For this reason many people, despite illness and infirmity, force themselves to fast. I remember one friend of mine, as he spoke to his Muslim neighbour who was making herself ill through observance, noted this. He said is surely cannot be right that your God would force you to make yourself ill in order to please him. My God, he said, does not insist on my making myself unwell before he will be pleased with me.
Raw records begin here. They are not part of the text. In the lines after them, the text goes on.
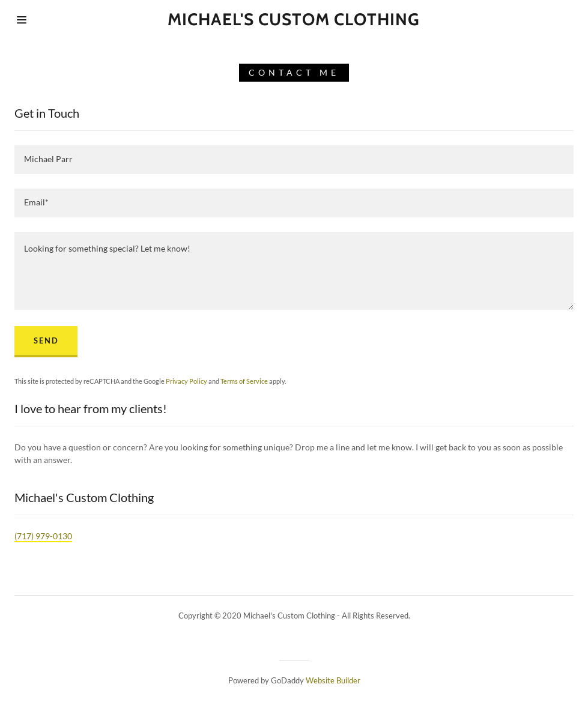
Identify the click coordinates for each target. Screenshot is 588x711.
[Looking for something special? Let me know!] (294, 271)
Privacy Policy (186, 381)
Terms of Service (244, 381)
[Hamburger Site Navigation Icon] (56, 20)
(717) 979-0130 (43, 536)
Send (46, 340)
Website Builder (333, 680)
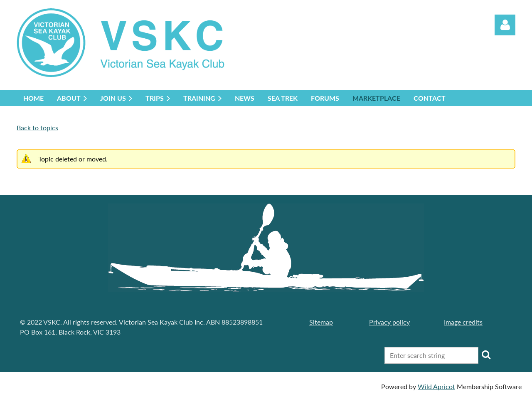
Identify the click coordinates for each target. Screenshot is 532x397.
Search (486, 355)
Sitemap (321, 322)
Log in (505, 25)
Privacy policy (389, 322)
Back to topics (37, 127)
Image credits (463, 322)
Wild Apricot (436, 386)
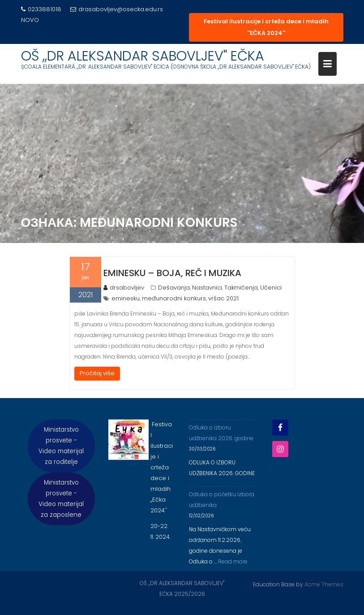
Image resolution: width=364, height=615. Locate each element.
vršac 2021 (223, 298)
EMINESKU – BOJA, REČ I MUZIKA (172, 273)
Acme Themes (324, 583)
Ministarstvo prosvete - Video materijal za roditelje (61, 450)
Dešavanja (174, 287)
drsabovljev (124, 287)
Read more (233, 565)
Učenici (271, 287)
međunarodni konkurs (174, 298)
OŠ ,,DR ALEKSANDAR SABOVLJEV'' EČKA (142, 56)
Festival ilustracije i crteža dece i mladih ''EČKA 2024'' (266, 27)
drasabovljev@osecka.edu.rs (116, 9)
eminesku (125, 298)
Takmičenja (241, 287)
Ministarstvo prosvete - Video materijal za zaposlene (61, 502)
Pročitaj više (97, 373)
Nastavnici (207, 287)
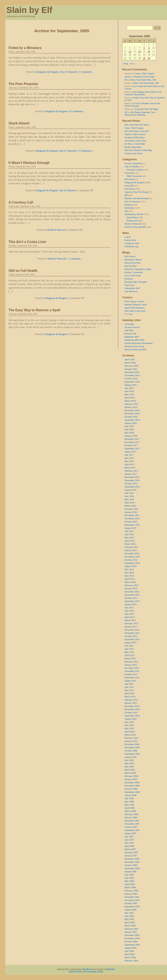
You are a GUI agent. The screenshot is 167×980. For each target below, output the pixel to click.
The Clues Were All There (136, 124)
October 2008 (131, 789)
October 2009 (131, 751)
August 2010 (130, 719)
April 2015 (129, 541)
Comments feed (132, 243)
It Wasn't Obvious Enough (29, 162)
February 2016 (131, 509)
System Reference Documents (138, 343)
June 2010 (129, 725)
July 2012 (129, 646)
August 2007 (130, 833)
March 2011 (130, 696)
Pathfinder (129, 208)
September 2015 (132, 525)
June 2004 (129, 951)
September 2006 (132, 868)
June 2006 (129, 878)
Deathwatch (132, 220)
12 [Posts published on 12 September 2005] (130, 51)
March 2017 (130, 468)
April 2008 (129, 808)
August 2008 (130, 795)
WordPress (87, 969)
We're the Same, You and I (136, 131)
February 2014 (131, 585)
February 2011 (131, 700)
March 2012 (130, 658)
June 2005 (129, 916)
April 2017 (129, 464)
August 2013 (130, 604)
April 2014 (129, 579)
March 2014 (130, 582)
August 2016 (130, 490)
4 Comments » (76, 111)
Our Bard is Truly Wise (135, 140)
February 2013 (131, 623)
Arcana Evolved (132, 327)
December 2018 (132, 410)
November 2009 (132, 747)
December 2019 (132, 372)
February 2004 (131, 960)
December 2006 (132, 859)
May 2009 (129, 766)
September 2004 (132, 945)
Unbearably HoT (132, 288)
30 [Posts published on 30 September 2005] (149, 58)
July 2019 (129, 388)
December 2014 (132, 553)
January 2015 (130, 550)
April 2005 (129, 922)
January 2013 (130, 627)
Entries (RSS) (75, 972)
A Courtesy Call (21, 202)
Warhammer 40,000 (133, 214)
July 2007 (129, 836)
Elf (126, 80)
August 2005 (130, 910)
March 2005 (130, 925)
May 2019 (129, 394)
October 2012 (131, 636)
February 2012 (131, 662)
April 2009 (129, 770)
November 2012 (132, 633)
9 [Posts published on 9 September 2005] (149, 48)
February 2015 (131, 547)
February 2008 (131, 814)
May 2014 (129, 576)
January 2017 (130, 474)
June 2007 (129, 840)
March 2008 (130, 811)
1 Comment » (86, 72)
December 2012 (132, 630)
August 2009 (130, 757)
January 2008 (130, 817)
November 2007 (132, 824)
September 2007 (132, 830)
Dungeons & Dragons (47, 72)
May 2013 (129, 614)
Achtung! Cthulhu (135, 170)
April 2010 (129, 731)
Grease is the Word (133, 153)
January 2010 (130, 741)
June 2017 (129, 458)
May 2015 (129, 537)
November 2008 (132, 786)
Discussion (129, 179)
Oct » (132, 63)
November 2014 (132, 557)
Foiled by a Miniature (25, 48)
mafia (127, 76)
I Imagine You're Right (144, 76)
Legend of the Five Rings (136, 192)
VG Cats (128, 314)
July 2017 (129, 455)
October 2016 (131, 483)
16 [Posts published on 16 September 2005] (149, 51)
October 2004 (131, 941)
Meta (127, 195)
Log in (127, 237)
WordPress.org (131, 246)
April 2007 (129, 846)
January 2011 (130, 703)
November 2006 (132, 862)
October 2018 (131, 417)
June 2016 (129, 496)
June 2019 (129, 391)
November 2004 (132, 938)
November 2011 (132, 671)
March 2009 (130, 773)
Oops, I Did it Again (145, 73)
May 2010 (129, 728)
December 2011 (132, 668)
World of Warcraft (56, 230)
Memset (111, 969)
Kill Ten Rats (130, 266)
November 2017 (132, 442)
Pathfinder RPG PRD (134, 340)
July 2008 (129, 798)
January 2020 (130, 369)
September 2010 (132, 716)
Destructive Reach (133, 259)
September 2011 (132, 677)
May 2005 (129, 919)
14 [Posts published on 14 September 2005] (140, 51)
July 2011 (129, 684)
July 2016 (129, 493)
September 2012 (132, 639)
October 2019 (131, 378)
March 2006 (130, 887)
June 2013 (129, 611)
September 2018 (132, 420)
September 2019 (132, 382)
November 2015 (132, 518)
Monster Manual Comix (136, 304)
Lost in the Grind (132, 275)
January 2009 (130, 779)
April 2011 (129, 693)
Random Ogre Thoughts (136, 282)
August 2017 (130, 452)
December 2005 (132, 897)
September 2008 (132, 792)
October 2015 (131, 522)
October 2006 (131, 865)
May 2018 (129, 433)
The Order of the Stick (135, 311)
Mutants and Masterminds (136, 198)
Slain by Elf (29, 10)
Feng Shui (129, 185)
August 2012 (130, 642)
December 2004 (132, 935)
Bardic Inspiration (133, 147)
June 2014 (129, 572)
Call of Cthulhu (132, 166)
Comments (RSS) (95, 972)
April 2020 (129, 359)
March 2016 (130, 506)
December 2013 (132, 592)
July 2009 (129, 760)
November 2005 (132, 900)
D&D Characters (134, 176)
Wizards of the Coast (134, 346)
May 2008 (129, 805)
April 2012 (129, 655)
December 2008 (132, 782)
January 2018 (130, 436)
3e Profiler (129, 324)
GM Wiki (129, 330)
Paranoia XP (130, 333)
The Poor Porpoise (23, 84)
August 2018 (130, 423)
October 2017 (131, 445)
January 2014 (130, 588)
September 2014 (132, 563)
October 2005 (131, 903)
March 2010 (130, 735)
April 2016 (129, 503)
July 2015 (129, 531)
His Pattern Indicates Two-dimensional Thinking (140, 113)
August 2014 (130, 566)
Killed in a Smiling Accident (138, 269)
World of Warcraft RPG (135, 227)
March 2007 (130, 849)
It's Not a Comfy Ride (135, 144)
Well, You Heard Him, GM (143, 80)
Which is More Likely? (135, 134)
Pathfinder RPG (132, 337)
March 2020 (130, 363)
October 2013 (131, 598)
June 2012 (129, 649)
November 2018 (132, 413)
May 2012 (129, 652)
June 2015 (129, 534)
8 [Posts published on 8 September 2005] (144, 48)
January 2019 (130, 407)
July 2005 (129, 913)
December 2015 (132, 515)
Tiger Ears (129, 285)
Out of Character (69, 72)
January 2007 (130, 856)
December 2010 (132, 706)
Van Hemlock (131, 291)
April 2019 (129, 398)
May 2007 (129, 843)
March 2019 (130, 401)
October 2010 (131, 712)
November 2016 (132, 480)
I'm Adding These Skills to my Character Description (143, 93)
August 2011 (130, 681)
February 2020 (131, 366)
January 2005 (130, 932)
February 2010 (131, 738)
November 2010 (132, 709)
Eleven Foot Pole (132, 262)
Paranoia (128, 204)
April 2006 (129, 884)
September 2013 (132, 601)
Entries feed (130, 240)
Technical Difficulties (134, 137)
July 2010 (129, 722)
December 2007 (132, 821)
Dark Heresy (132, 217)
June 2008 (129, 801)
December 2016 (132, 477)
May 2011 (129, 690)
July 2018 (129, 426)
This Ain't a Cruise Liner (27, 242)
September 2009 (132, 754)
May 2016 (129, 499)
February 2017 (131, 471)
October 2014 (131, 560)
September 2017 (132, 448)
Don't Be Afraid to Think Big (138, 150)
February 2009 (131, 776)
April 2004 (129, 954)
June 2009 (129, 763)
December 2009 (132, 744)
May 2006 (129, 881)
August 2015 (130, 528)
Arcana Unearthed (133, 163)
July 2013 (129, 607)
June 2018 (129, 429)
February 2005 (131, 929)
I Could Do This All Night (146, 109)
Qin (126, 211)
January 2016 (130, 512)
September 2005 (132, 906)
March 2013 (130, 620)
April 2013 (129, 617)
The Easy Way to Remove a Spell (34, 310)
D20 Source (130, 256)
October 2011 (131, 674)
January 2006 (130, 894)
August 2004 (130, 948)
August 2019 (130, 385)
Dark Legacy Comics (134, 301)
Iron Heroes (130, 189)
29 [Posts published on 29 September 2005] (144, 58)
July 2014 (129, 569)
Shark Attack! (19, 123)
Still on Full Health (23, 270)
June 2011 (129, 687)
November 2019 (132, 375)
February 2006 (131, 890)
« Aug (125, 63)
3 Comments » (86, 151)
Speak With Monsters (134, 307)
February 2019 (131, 404)
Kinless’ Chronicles (133, 272)
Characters (129, 173)
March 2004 (130, 957)
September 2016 (132, 487)
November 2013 (132, 595)
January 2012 (130, 665)
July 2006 (129, 875)
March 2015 (130, 544)
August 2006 (130, 871)
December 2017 (132, 439)
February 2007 (131, 852)
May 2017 (129, 461)
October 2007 (131, 827)
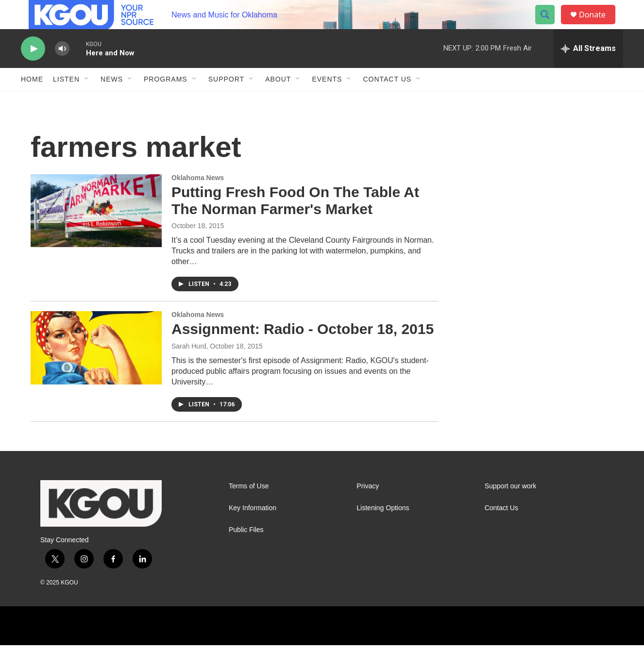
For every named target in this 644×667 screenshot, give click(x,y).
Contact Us (387, 101)
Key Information (253, 530)
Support (226, 101)
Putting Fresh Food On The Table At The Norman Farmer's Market (295, 222)
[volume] (62, 70)
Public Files (246, 551)
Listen (66, 101)
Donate (598, 25)
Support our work (510, 508)
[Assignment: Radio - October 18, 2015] (96, 369)
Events (327, 101)
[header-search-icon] (549, 26)
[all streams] (588, 70)
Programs (166, 101)
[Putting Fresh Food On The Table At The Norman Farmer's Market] (96, 233)
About (278, 101)
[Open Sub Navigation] (87, 101)
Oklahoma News (198, 200)
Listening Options (383, 530)
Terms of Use (249, 508)
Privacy (368, 508)
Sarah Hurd (189, 368)
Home (32, 101)
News (112, 101)
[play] (33, 70)
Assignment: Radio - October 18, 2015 (303, 350)
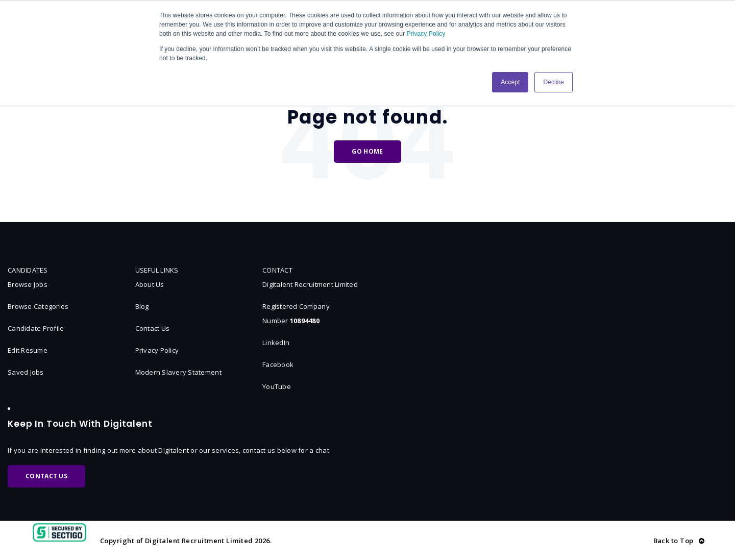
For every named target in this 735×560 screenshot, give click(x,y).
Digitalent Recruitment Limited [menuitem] (310, 284)
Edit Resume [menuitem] (28, 350)
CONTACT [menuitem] (277, 270)
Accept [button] (510, 82)
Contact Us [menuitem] (153, 328)
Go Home (367, 151)
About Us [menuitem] (150, 284)
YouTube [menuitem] (277, 386)
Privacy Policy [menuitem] (157, 350)
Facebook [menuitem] (278, 364)
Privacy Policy (426, 34)
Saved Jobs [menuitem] (26, 372)
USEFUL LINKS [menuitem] (157, 270)
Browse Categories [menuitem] (38, 306)
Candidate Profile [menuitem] (36, 328)
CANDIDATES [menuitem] (28, 270)
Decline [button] (553, 82)
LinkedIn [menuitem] (276, 343)
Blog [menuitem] (142, 306)
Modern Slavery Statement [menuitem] (178, 372)
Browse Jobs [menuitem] (28, 284)
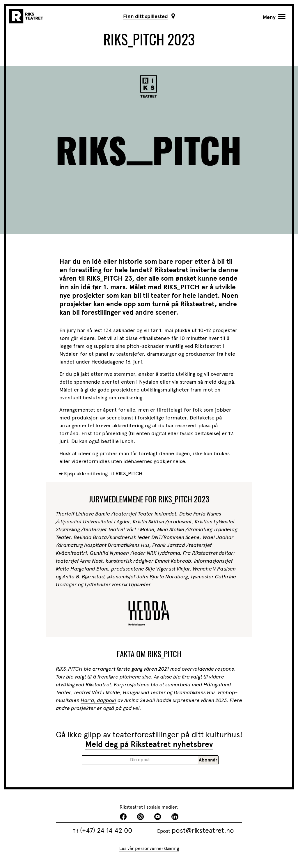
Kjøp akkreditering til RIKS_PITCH (103, 473)
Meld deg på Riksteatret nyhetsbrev (149, 744)
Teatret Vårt (88, 692)
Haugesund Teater (144, 692)
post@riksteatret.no (203, 831)
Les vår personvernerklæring (149, 848)
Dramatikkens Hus (195, 692)
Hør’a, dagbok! (98, 700)
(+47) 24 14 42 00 (106, 831)
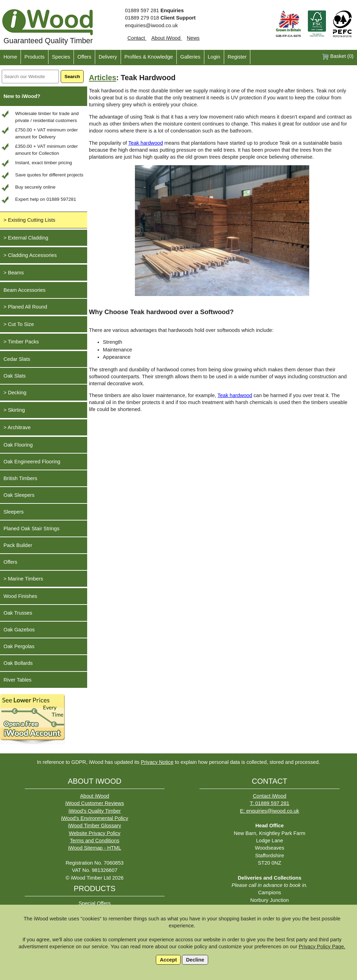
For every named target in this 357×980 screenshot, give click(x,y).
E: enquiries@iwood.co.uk (269, 811)
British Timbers (20, 478)
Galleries (190, 57)
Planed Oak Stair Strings (31, 528)
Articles (102, 78)
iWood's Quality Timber (94, 811)
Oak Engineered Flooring (32, 461)
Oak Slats (14, 376)
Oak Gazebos (19, 630)
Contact (137, 38)
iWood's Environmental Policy (94, 818)
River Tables (17, 680)
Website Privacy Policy (94, 833)
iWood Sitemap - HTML (94, 848)
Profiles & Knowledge (148, 57)
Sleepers (13, 512)
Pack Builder (18, 545)
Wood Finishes (20, 596)
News (193, 38)
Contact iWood (269, 796)
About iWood (167, 38)
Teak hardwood (145, 143)
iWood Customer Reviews (94, 803)
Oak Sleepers (19, 495)
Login (214, 57)
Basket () (338, 57)
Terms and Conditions (95, 840)
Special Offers (94, 903)
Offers (84, 57)
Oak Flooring (18, 445)
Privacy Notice (157, 762)
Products (34, 57)
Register (237, 57)
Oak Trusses (18, 613)
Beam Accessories (24, 290)
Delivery (108, 57)
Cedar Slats (17, 359)
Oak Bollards (18, 663)
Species (61, 57)
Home (10, 57)
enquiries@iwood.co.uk (151, 25)
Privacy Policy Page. (322, 947)
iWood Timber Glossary (94, 826)
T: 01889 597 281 (269, 803)
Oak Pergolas (19, 646)
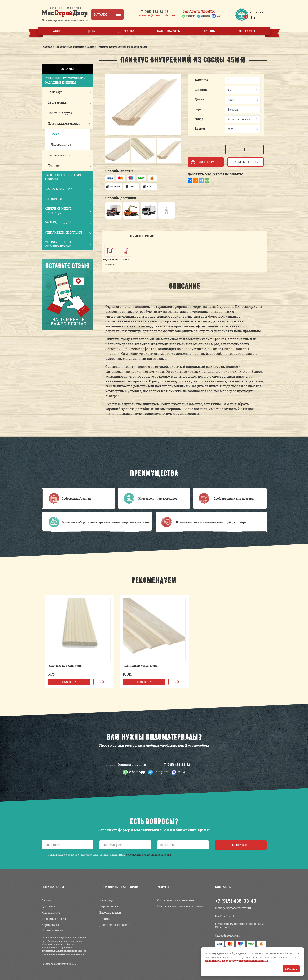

And, with that said, I am sure every Christian reading this will give a hearty Amen. We will all be affirmed in our belief that Allah expects what is unreasonable and unmanageable from his subjects. We will give thanks that Yahweh does not so expect of us. Isn’t it great that we serve a God who does not demand our making ourselves ill to please him.

Except, of course, we say that is what our God wants but many of us don’t really believe it. Let me be clear, our God does not want us to make ourselves ill in order to please him. Nor does he dole out grace based on our performance for him. As Christians, our entire thing is (or should be) that Jesus has all that is required for God to be pleased with us. God does not dispense grace to us based on our performance, but based on Jesus perfect performance that has already been accepted by the Father as finished and complete. We don’t have to try to earn God’s favour, we already have it in abundance in Christ.

So what do I mean when I say that we don’t believe our God wants us to make ourselves ill to please him? At one conference I attended, I remember hearing person after person speak about how we need to ‘burnout for Christ’. Many bemoaned the need for rest suggesting there was plenty of time to rest when we get to glory. People are dying in their sin, you must press on – even to the point of illness – because Christ needs you to be about his business.

Is this an isolated incident? Nope. There are plenty who bemoan the need for rest. They decry the concept of taking a break. They think it lazy, or unspiritual, or somehow neglecting the Great Commission to dare, even for the sake of your own health, to take a step back. Stories abound of people ‘dying in harness’ or pressing on in mission until they could simply go no longer. These things are spoken of, not so much as the foolish idolisation of ministry, but of wonderful examples of faithful service. And I’ve no doubt whatsoever such people did so out of a desire to please the Lord, and were doing it out of love for him, but it is no different a philosophy in reality to the Islamic belief that God will only be pleased with us if we fulfil certain duties, even if they make us ill.

It bears saying that there are times when we should push ourselves to do for Christ. There are those with very little on their plates who are very quick to talk about the need for rest. There are those who need chivvying up to perhaps take on a bit more because, well, they don’t really seem to be doing very much in the cause of the gospel. But it should also be noted that I do not believe that is the majority of pastors, missionaries and gospel workers. Most have a tendency to overwork and push themselves to the point of burnout and illness. Our God, we insist, doesn’t require us to make ourselves ill to please him – unless, of course, we have made an idol out of ministry or we are working on our own functional points system so that we can access God’s grace. Then, we will gladly allow people to make themselves ill in ministry because, actually, we think Yahweh requires this to make him pleased with us.

Those of us inclined to cheer that on as a wonderful godly example need to ask ourselves seriously, how are we functionally any different to our Muslim friends when we do that? Do we actually believe in a gospel of grace if this is our outworking of it? Do we actually believe that, by our union with Christ, the Father is perfectly happy with us already in the Son? If we don’t, our theology will push us closer to a gospel of works-righteousness than we might find comfortable. We might well cheer when the lack of grace is noted in the Islamic worldview, but we should be careful lest we fall, because some of us really aren’t all that far away from that ourselves.